--- Records to process ---

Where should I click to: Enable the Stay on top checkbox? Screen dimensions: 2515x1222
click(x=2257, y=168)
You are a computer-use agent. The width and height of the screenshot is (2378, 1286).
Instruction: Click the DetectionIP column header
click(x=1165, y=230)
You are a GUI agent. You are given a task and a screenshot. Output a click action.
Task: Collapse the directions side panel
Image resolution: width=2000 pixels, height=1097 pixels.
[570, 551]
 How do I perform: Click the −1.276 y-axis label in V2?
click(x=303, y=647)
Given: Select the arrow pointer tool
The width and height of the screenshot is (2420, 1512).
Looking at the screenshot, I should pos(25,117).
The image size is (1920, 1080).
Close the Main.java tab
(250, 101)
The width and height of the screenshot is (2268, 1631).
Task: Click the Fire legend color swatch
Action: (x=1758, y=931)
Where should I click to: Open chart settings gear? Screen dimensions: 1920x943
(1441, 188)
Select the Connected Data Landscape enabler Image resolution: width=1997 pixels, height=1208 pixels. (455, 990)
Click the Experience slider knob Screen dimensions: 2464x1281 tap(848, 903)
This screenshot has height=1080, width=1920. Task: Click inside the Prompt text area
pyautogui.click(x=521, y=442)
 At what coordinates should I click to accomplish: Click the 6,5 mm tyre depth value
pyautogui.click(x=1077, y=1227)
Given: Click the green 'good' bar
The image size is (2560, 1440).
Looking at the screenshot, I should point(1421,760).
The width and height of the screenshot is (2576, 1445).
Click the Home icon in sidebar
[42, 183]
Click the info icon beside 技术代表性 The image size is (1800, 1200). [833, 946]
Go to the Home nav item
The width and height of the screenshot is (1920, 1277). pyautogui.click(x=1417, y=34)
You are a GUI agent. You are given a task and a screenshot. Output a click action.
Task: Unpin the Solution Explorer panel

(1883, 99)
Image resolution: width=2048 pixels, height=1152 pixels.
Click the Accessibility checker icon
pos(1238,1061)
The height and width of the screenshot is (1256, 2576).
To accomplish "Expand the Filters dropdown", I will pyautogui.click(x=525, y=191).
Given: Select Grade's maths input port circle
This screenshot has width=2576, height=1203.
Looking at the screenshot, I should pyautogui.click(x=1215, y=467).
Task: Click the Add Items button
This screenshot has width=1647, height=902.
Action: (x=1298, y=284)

---

Required action: All that belongs in the answer is the run of lines above from the line containing "Given: Select the arrow pointer tool" through the line containing "Given: Select Grade's maths input port circle", exactly as written.

Result of this exercise:
Given: Select the arrow pointer tool
The width and height of the screenshot is (2420, 1512).
Looking at the screenshot, I should pos(25,117).
The image size is (1920, 1080).
Close the Main.java tab
(250, 101)
The width and height of the screenshot is (2268, 1631).
Task: Click the Fire legend color swatch
Action: (x=1758, y=931)
Where should I click to: Open chart settings gear? Screen dimensions: 1920x943
(1441, 188)
Select the Connected Data Landscape enabler Image resolution: width=1997 pixels, height=1208 pixels. (455, 990)
Click the Experience slider knob Screen dimensions: 2464x1281 tap(848, 903)
This screenshot has height=1080, width=1920. Task: Click inside the Prompt text area
pyautogui.click(x=521, y=442)
 At what coordinates should I click to accomplish: Click the 6,5 mm tyre depth value
pyautogui.click(x=1077, y=1227)
Given: Click the green 'good' bar
The image size is (2560, 1440).
Looking at the screenshot, I should point(1421,760).
The width and height of the screenshot is (2576, 1445).
Click the Home icon in sidebar
[42, 183]
Click the info icon beside 技术代表性 The image size is (1800, 1200). [833, 946]
Go to the Home nav item
The width and height of the screenshot is (1920, 1277). pyautogui.click(x=1417, y=34)
You are a GUI agent. You are given a task and a screenshot. Output a click action.
Task: Unpin the Solution Explorer panel

(1883, 99)
Image resolution: width=2048 pixels, height=1152 pixels.
Click the Accessibility checker icon
pos(1238,1061)
The height and width of the screenshot is (1256, 2576).
To accomplish "Expand the Filters dropdown", I will pyautogui.click(x=525, y=191).
Given: Select Grade's maths input port circle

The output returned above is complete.